Sempre nello stesso anno interpreta il pittore Ligabue nella memorabile serie tv di successo diretta da Salvatore Nocita. L’interpretazione di Bucci è di un realismo esasperato, incentrata tutta sulla follia espressiva e sulla gestualità a scatti del pittore naif che ritorna nella Bassa emiliana dopo aver passato gli anni della giovinezza in Svizzera. Seguiranno per l’attore ruoli ben marcati sia ne Il marchese del grillo di Monicelli (‘81), nel Tex di Tessari (‘85) dove è il capo indiano Kanas, Secondo Ponzio Pilato (‘87) dove interpreta Erode, come in commedie ancora agrodolci e ruvidissime (Com’è dura l’avventura, 1987). Gli anni novanta lo vedono primeggiare in ruoli di contorno in cui non si risparmia in eclettismo, intensità e perfino trasformazione fisica: e il papà alla gauche caviar di una compagna di classe della protagonista in Caterina va in città di Paolo Virzi; ma soprattutto Franco Evangelisti nella “gang” Andreotti de Il Divo di Paolo Sorrentino.

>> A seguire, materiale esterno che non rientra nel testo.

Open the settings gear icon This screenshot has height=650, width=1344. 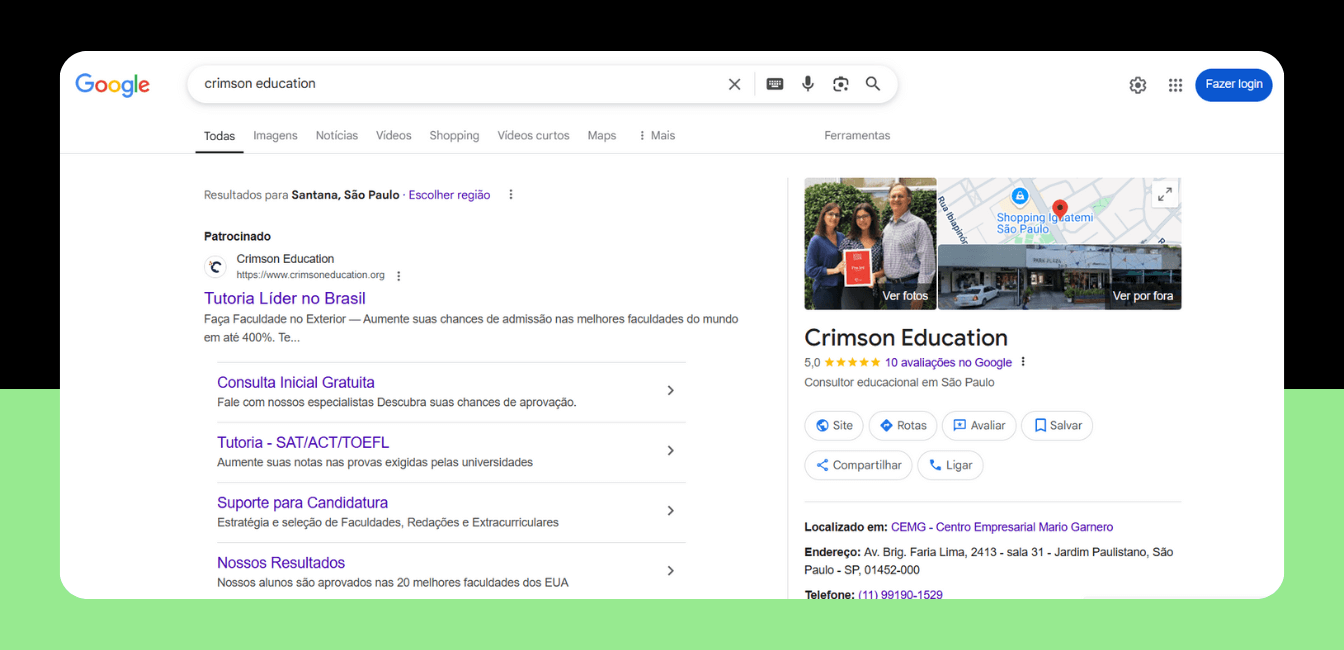[1138, 85]
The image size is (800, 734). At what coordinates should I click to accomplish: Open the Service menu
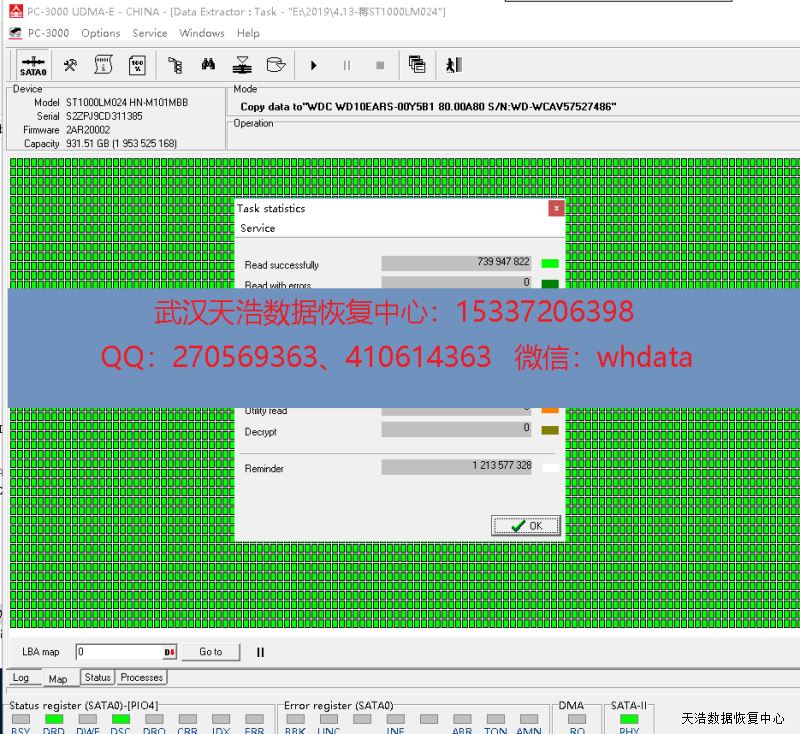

Bucci deve però molto ad un’altra attività per la quale il cinema italiano ha primeggiato per decenni: il doppiaggio. Con quella robusta, nasale è un po’ roca voce da consumato teatrante Bucci è stato la voce di Tom Wopat, il cugino Luke Duke nella serie cult di Hazzard. Poi ancora il Potsie di Happy days, ma soprattutto ha dato la voce italiana John Travolta de La febbre del sabato sera e in Grease. Nei suoi occhi, come nella sua voce, si è però sempre intuita una impercettibile dolente venatura autodistruttiva, quasi folle. Di lui, infatti, negli anni Duemila si erano perse un po’ le tracce. Fu il Corriere della Sera a rintracciarlo solitario e senza più un soldo, ospite di una casa famiglia a Fiumicino. “In teatro guadagnavo anche due milioni al giorno – aveva confessato Bucci – Per fortuna ho speso tutto in donne, manco tanto, che me la davano gratis, vodka e cocaina. Scarpe e cravatte che non mettevo mai. Mi sparavo cinque grammi di coca al giorno, solo di polvere avrò bruciato 7 miliardi. L’alcol mi ha distrutto? Mah, ha mai provato a ubriacarsi? È bellissimo”. Potremo rivedere Flavio Bucci nell’ultimo cameo, due-tre pose, a mezzo busto, vis a vis con Giuseppe Battiston e Stefano Fresi, inconfondibile, autentico, ne Il grande passo a fine marzo al cinema.